The fourth century B.C. was a period in which feudal lords, competing for scarce talent in government and military areas, frequently recruited talent by issuing blanket offers to reward with stipends any "wise man" who would journey to their courts to offer wisdom. Those deemed most useful would receive appointments in government and large salaries. More "philosophical" types would typically be granted stipends and called on for occasional advice. The real target of these policies was a growing class of men known as "strategists," on whose Machiavellian advice warlords came to depend. But because most of the rulers of this period were, in fact, usurpers and adventurers rather than the old aristocrats of the Zhou, they found it prudent to bolster their claims to political legitimacy by patronizing as wide a variety of sagely philosophers as possible. In the opening chapter of the Mencius, for example, King Hui of Liang (a usurper who had led his state into military disaster) is all too eager to personally greet Mencius--no ruler who could lure the most renowned Confucian of the time to his court could be deemed illegitimate (of course, the king carefully ignored all of Mencius's advice). The movement of philosophers back and forth in this way brought representatives of various schools into frequent contact, and facilitated the atmosphere of debate which grew increasingly heated (look at 3A.4-5 and 3B.9 for examples of this sort of contact).

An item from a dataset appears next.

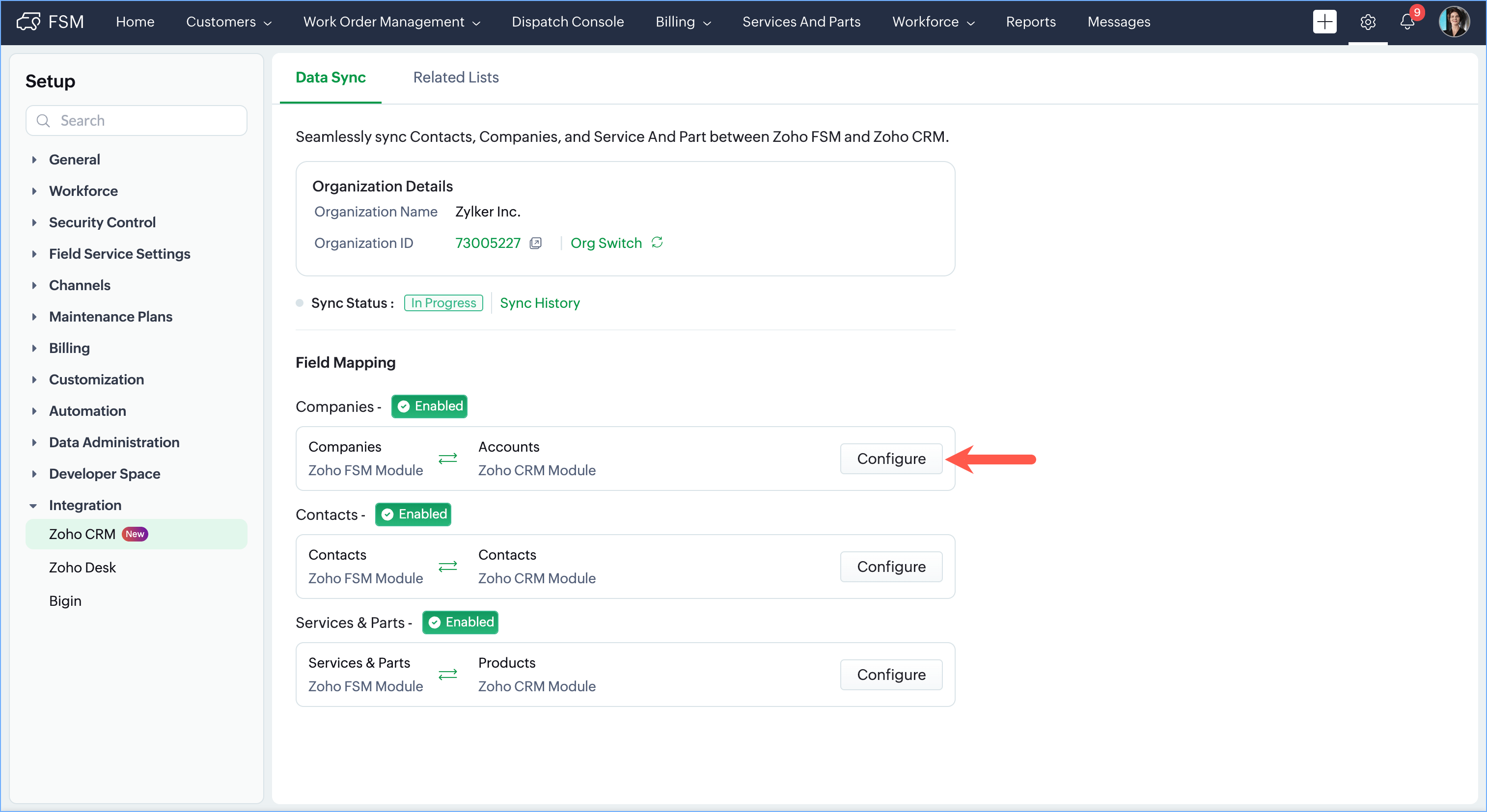
Task: Expand the Customers menu dropdown
Action: point(228,22)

Confucians in the fourth century B.C. made a decent living off of such gratuitous patronage, and they were often to be found at feudal courts, serving figurehead functions. But until Mencius, none had violated the doctrine of "timeliness" and attempted to do what Confucius had done: seriously seek political responsibility in an attempt to implement Confucian policy in government. All understood the message of the Analects: the times were not ripe. Mencius became famous because he made the attempt--and failed spectacularly.
Your assignments in the Mencius are presented in five online readings, one for each of the lectures we'll devote to Mencius's thought. These reading sets are annotated, and those comments should help guide you through the topics under which the readings are organized. For example, in Reading 1, there are six general topic headings, each with illustrative passages from the Mencius and notes (use the Bookmark tab to navigate among those sections).
The Mencius is a large text - much longer than the Analects. Your readings will comprise only about forty percent of the text. Your initial reading is the Introduction from a complete translation, and you can browse that longer text if you would like to see what other materials the complete book includes.
The books of the Mencius are all divided into "upper" and "lower" halves, denoted now by a numbering system that assigns A or B to each half of each book: Book 1A, Book 1B, and so forth, altogether seven books.